## Data to use
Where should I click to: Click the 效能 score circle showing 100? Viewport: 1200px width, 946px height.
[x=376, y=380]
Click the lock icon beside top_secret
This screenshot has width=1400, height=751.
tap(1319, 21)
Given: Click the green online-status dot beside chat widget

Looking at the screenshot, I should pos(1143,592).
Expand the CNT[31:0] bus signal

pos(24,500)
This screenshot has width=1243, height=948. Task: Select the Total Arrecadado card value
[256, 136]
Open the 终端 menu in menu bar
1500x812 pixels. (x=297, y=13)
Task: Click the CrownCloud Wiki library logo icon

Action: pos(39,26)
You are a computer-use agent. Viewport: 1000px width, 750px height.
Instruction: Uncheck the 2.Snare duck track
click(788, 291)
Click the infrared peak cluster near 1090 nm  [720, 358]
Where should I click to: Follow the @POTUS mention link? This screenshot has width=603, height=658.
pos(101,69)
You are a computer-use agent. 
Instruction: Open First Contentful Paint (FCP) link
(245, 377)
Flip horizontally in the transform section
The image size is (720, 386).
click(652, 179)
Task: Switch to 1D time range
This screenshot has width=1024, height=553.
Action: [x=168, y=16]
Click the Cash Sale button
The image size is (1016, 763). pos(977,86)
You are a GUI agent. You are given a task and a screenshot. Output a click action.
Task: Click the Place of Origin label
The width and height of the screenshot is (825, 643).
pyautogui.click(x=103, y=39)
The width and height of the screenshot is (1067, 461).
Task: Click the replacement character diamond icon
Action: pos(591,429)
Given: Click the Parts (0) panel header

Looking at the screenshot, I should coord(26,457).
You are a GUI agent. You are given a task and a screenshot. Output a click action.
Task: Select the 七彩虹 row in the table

## Task item
From the entries above, collect every line with the string "agent" in it.

## Task solution
You are a computer-use agent. Viewport: 1000px width, 750px height.
You are a computer-use agent. 
You are a GUI agent. You are given a task and a screenshot. Output a click action.
You are a GUI agent. You are given a task and a screenshot. Output a click action.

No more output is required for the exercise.